SHENZHEN: A container ship transporting the last grain donation from the United Nations World Food Programme's (WFP) docked in Shenzhen yesterday, putting an end to the nation's 25-year reliance on UN food aid.

The vessel, "Blue Dream," carrying 43,450 tons of Canadian wheat worth US$7.2 million, arrived at Chiwan Port in western Shenzhen at around 10 am after 20 days at sea.

Four inland Chinese areas, including Northwest China's Gansu and Ningxia Hui Autonomous Region, North China's Shanxi and South China's Guangxi Zhuang Autonomous Region, will be the last beneficiaries, according to Wei Tianrui, a shipping officer from the WFP China office.

"We will phase out food aid because China now can afford to eliminate extreme poverty by itself," said Douglas Broderick, the WFP's China Representative.

"We and the Chinese Government agreed upon the issue in February 2001."

More than half of the donation will be transported to Gansu in an effort to alleviate poverty while Ningxia and Shanxi will get 5,000 tons each. Guangxi will receive the remaining 8,450 tons.

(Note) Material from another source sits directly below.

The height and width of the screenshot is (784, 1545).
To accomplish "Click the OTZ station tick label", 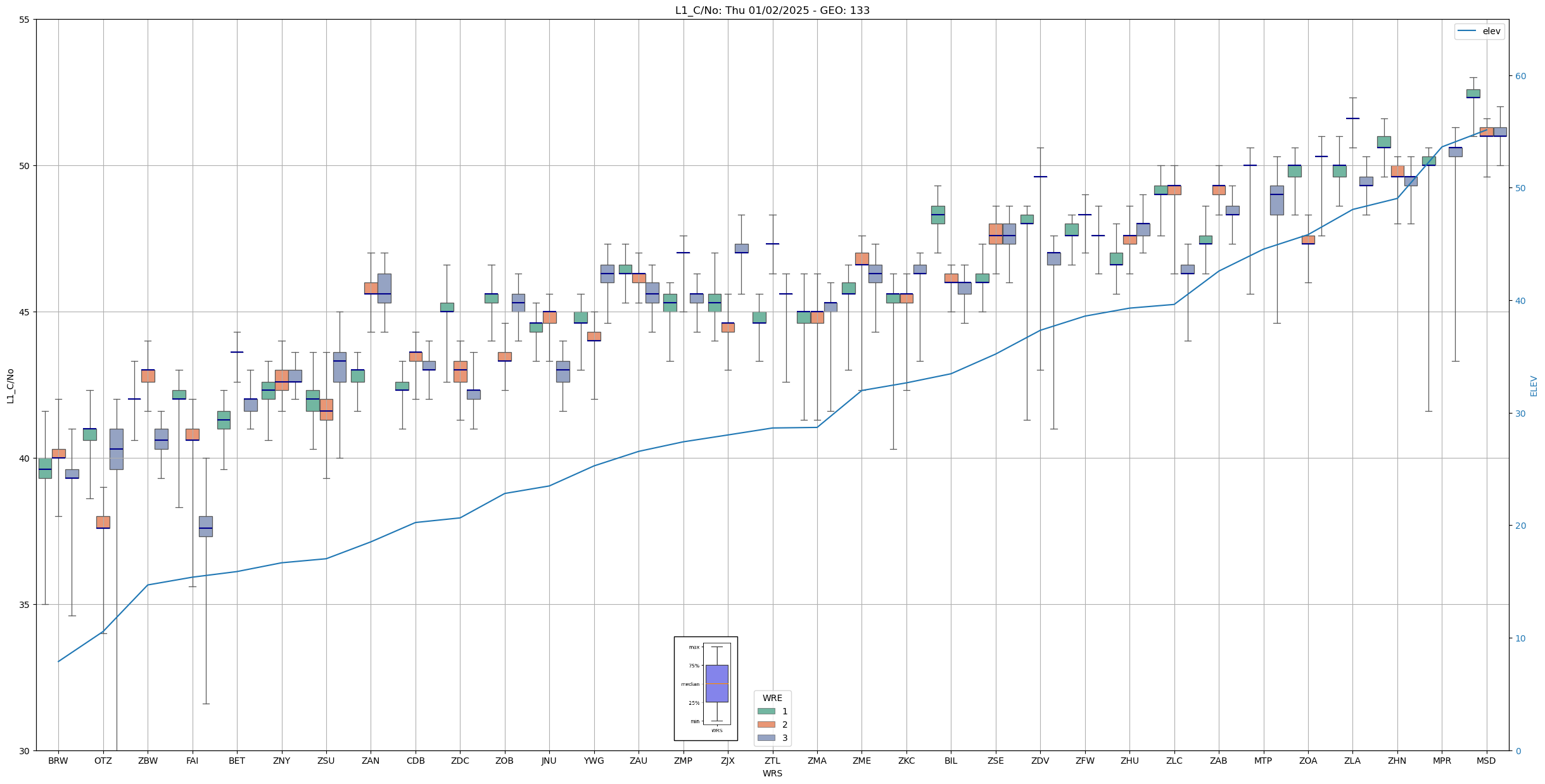I will click(103, 761).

The unloading of the cargo began yesterday evening after samples of the wheat passed all inspection and quarantine tests. The wheat is to be fully unloaded in five days given the port's round-the-clock operations, Wei said.

"The WFP has contributed greatly to the alleviation of poverty in some poor areas of China," said Liu Fuhe, spokesman for the State Council Leading Group Office of Poverty Alleviation and Development. "These programmes have proven successful and efficient."

The WFP began providing food aid to China in 1979, helping more than 30 million poor Chinese meet their immediate food needs and helping them construct rural infrastructure through programmes exchanging food for employment and training.

The WFP began reducing the amount of the donation from its peak of 300,000 tons a year to 60,000 tons last year as it believed China was able to eliminate pockets of extreme poverty on its own.

Foreign Ministry spokesman Qin Gang said in Beijing yesterday that China will gradually make donations in cash to the WFP based on its capability.

Dominique Frankefort, deputy country director of the WFP, flew to Shenzhen from Beijing yesterday afternoon to oversee the transfer of the last food donation.